▸ Instructions for the task
What does the data read, word for word, from the line containing "You are a computer-use agent. The width" through its final line? Give those lines only.

[Saved data entries]

---+---

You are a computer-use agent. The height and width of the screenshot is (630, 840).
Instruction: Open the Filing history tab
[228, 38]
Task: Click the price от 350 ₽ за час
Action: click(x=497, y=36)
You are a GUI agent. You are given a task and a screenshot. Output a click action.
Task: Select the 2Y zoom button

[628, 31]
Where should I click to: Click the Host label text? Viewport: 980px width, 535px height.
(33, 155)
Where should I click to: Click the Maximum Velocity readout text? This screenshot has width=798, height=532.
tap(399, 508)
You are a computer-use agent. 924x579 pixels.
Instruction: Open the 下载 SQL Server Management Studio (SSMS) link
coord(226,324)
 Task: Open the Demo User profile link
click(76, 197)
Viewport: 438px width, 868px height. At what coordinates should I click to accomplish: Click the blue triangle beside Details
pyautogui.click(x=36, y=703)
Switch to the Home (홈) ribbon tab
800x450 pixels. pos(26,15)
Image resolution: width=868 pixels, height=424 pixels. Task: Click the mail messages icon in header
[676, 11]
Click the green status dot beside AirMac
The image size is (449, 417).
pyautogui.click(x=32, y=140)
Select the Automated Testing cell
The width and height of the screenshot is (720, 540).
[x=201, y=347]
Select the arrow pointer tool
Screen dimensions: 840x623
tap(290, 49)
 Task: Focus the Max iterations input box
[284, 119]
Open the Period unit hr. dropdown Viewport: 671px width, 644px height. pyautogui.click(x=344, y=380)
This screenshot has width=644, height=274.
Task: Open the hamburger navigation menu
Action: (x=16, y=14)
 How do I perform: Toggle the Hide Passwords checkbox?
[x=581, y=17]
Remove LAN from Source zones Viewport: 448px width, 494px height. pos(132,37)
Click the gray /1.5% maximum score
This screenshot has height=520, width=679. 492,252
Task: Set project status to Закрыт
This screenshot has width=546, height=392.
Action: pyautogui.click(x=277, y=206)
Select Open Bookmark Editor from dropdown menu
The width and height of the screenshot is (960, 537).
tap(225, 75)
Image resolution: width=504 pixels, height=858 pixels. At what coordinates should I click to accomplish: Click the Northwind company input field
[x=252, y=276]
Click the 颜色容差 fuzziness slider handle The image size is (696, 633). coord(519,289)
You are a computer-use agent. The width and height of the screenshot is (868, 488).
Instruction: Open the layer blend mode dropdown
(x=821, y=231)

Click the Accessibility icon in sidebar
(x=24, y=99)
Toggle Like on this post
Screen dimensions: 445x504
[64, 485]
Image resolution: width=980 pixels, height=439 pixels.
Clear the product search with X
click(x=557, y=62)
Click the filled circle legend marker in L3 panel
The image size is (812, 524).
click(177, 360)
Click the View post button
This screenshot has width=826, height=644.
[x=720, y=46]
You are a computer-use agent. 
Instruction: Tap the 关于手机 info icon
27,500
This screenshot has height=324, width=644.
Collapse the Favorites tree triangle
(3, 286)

---+---

▸ Written answer
You are a computer-use agent. The width and height of the screenshot is (868, 488).
Instruction: Open the layer blend mode dropdown
(x=821, y=231)

Click the Accessibility icon in sidebar
(x=24, y=99)
Toggle Like on this post
Screen dimensions: 445x504
[64, 485]
Image resolution: width=980 pixels, height=439 pixels.
Clear the product search with X
click(x=557, y=62)
Click the filled circle legend marker in L3 panel
The image size is (812, 524).
click(177, 360)
Click the View post button
This screenshot has width=826, height=644.
[x=720, y=46]
You are a computer-use agent. 
Instruction: Tap the 关于手机 info icon
27,500
This screenshot has height=324, width=644.
Collapse the Favorites tree triangle
(3, 286)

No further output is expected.